Renommierte Firmen aus Europa, aber auch den USA und Japan haben die am 19. Juli in Bonn beginnende 6. Vertragsstaatenkonferenz der UN-Klimarahmenkonvention aufgefordert, alle Hindernisse für das "Protokoll von Kyoto" aus dem Weg zu räumen und eine energische Reduzierung der Emission von Treibhausgasen einzuleiten. Die Initiative nennt sich e-mission 55 - Business for Climate und reflektiert mit dieser Bezeichnung die Chance, das Kyoto-Protokoll spätestens ab 2002 umzusetzen. Das wäre möglich, würde das Dokument bis dahin von mindestens 55 Staaten ratifiziert, auf die wiederum 55 Prozent der entsprechenden Emissionen aus den Industrieländern entfallen. Dazu müssten neben den EU-Staaten vor allem Russland und Japan mitziehen. Das scheint zweifelhaft, nachdem der Boykott durch die Bush-Administration auch andere Staaten veranlasst hat, die 1997 in Kyoto vereinbarten Reduktionsziele in Frage zu stellen. Insofern steht der globale Klima-Schutz mit der Bonner Konferenz nach dem gescheiterten Gipfel von Den Haag Ende 2000 an einem Kreuzweg. Entweder weiter Flüge zum Wochenend-Shopping von Paris nach New York oder Abschied von einer Wohlstands- und Wachstumsideologie, die sich nicht daran stört, dass die Erde verheizt wird.
Welche Partie soll am Rhein gespielt werden?
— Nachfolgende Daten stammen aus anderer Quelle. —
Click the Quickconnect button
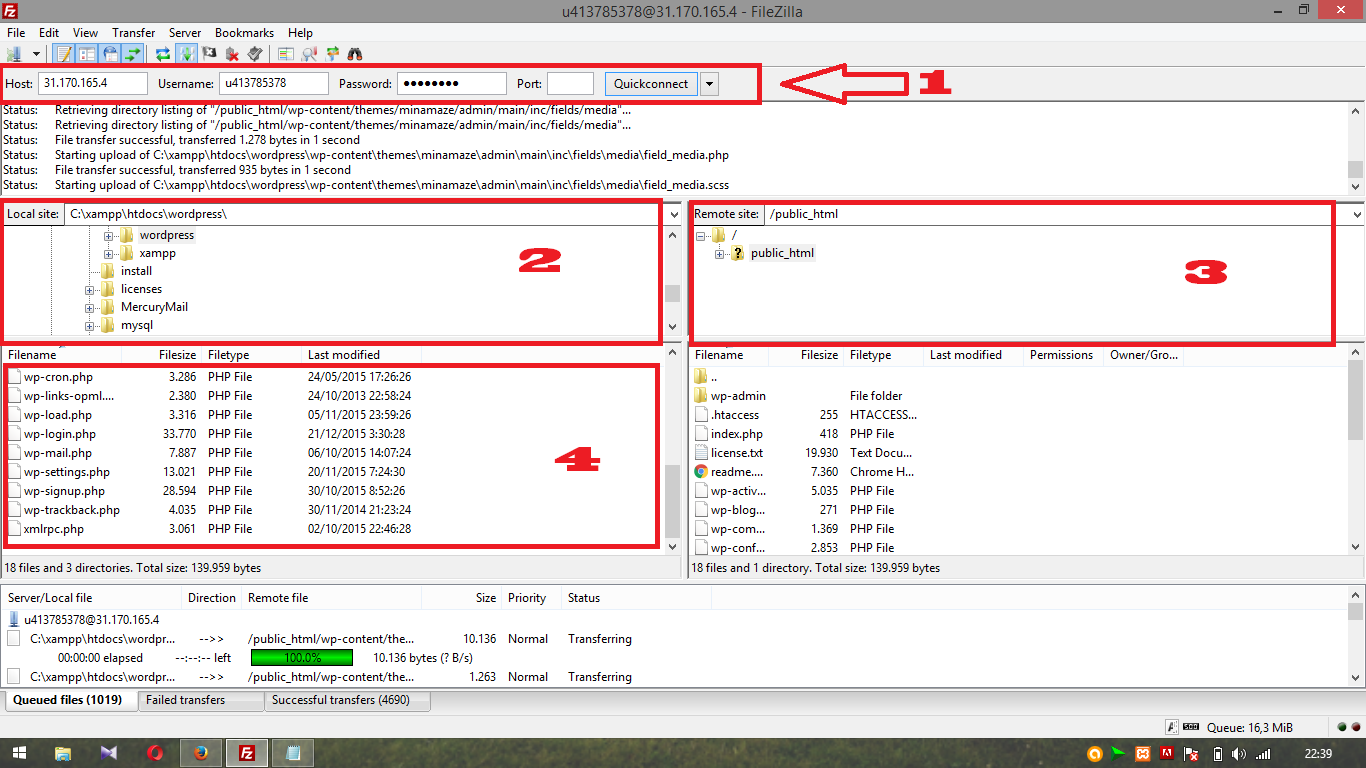The image size is (1366, 768). tap(651, 83)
Steht uns in Bonn eine Art klimapolitisches Schach bevor, bei dem verschiedenwertige Figuren auf dem schwarzweißen Brett ihrer Bestimmung gemäß in der Absicht bewegt werden, den gegnerischen König matt zu setzen oder infolge entscheidenden Figurenverlusts zur Aufgabe zu zwingen? Oder wird eher Mikado gespielt, bei dem der Verlierer das Opfer mangelnden Geschicks und fehlender Geduld sein kann? Ohne diese Tugenden wäre das 1997 vereinbarte Klimaschutzprotokoll von Kyoto schon heute nur noch Makulatur, die einige Nostalgiker gelegentlich daran erinnern ließe, dass es einmal einen Minimalkonsens von 186 Staaten gab, den Planeten Erde nicht verheizen zu wollen und einer ungehemmten Freisetzung von Treibhausgasen in die Atmosphäre Grenzen zu setzen, aber leider ...
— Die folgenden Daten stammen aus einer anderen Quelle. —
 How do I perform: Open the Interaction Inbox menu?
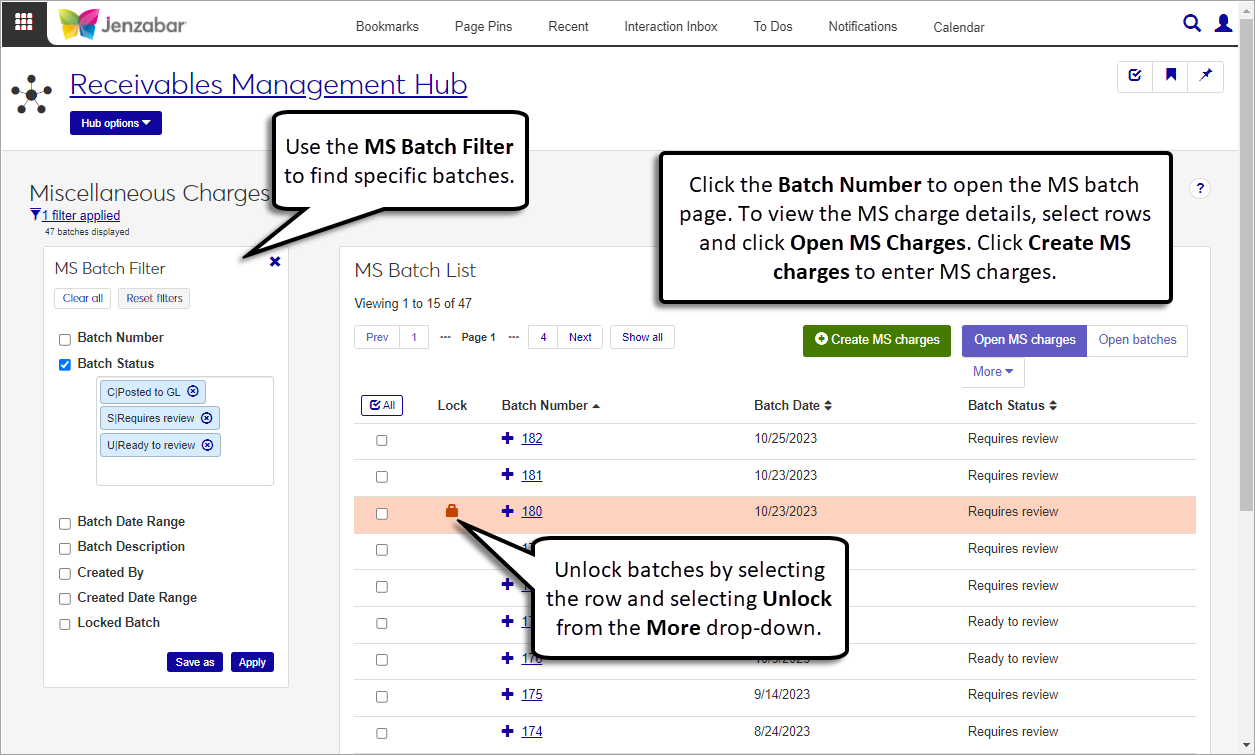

Standort- und Schlupflochdebatte
"I oppose the Kyoto Protocol", schrieb Präsident Bush im März. Der Kyoto-Vertrag sei ineffektiv, unfair und schade der US-Ökonomie. Klare Worte, die an seinen Vater erinnerten, der auf dem "Erdgipfel" von Rio de Janeiro 1992 erklärt hatte, über den American way of life gebe es nichts zu verhandeln. Worüber soll da in Bonn noch geredet werden?Umweltminister Trittin ließ gerade wissen, es gehe um ein international verbindliches und von der Weltgemeinschaft kontrolliertes Abkommen. Damit kann er eigentlich nur das "Kyoto-Protokoll" gemeint haben - oder weist diese Formel auf ein neues, ein entschärftes "Bonner Protokoll"?
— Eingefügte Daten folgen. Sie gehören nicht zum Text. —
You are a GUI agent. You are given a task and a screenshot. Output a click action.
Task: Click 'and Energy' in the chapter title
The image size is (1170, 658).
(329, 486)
"Alles ist möglich", heißt der Werbespruch einer bekannten Autofirma. Doch was ist in der internationalen Klimapolitik jetzt wirklich "noch möglich"? Fangen wir mit dem an, was nötig ist. Der Dritte Sachstandsbericht des zwischenstaatlichen Ausschusses für Klimawandel (IPCC/s. Kasten) hat im Frühjahr dank besten Wissens präzisiert, was uns in diesem Jahrhundert droht. Die mittlere Erdtemperatur wird - je nach den ergriffenen Klimaschutzanstrengungen - zwischen 1,4 und 5,8 Grad Celsius steigen. Bei Letzterem wären die Konsequenzen schlicht katastrophal - für Inselstaaten, arme Entwicklungsländer, für Küsten- und Hochgebirgsregionen, aber auch die Landwirtschaft. 60 Prozent der derzeitigen globalen Treibhausgasemissionen - vorrangig Kohlendioxid - müssen reduziert werden. Angesichts der Fakten gibt es keine Alternative zur koordinierten, unverzüglichen Aktion der Industrieländer.In dieser Hinsicht war das "Kyoto-Protokoll" ein erster Schritt: 38 Industrieländer hatten sich im Durchschnitt auf 5,2 Prozent Emissionsreduzierung bis zur ersten Zielperiode 2008 bis 2012 verständigt - und sie hatten sich drei flexible Instrumente ausgedacht (die gemeinsame Umsetzung von Maßnahmen, einen Finanzmechanismus, den Handel mit Emissionszertifikaten), die helfen sollten, das Ziel zu erreichen.Nun ist alles wieder offen - viele Figuren stehen im Wege, viele Stäbchen liegen herum. Den einen sind die Ziele zu strikt und die Instrumente zu hart (sie führen die "Standortdebatte") - den anderen sind die Ziele zu lasch und die Instrumente zu flexibel (sie bevorzugen die "Schlupflochdebatte"). "Das Kyoto-Protokoll ist tot", sagen einige - "das Kyoto-Protokoll muss neu verhandelt werden", sagen andere. Wenn tot sein nicht bedeutet, dass der gesamte Prozess zum Erliegen kommt, dann sind Kompromisse denkbar, die bezogen auf Kyoto die Integrität der bisherigen Verhandlungsergebnisses respektieren, der Klimadiplomatie aber über den toten Punkt helfen. Natürlich weiß niemand, ob das in Bonn gelingt - mehrere Varianten zeichnen sich ab.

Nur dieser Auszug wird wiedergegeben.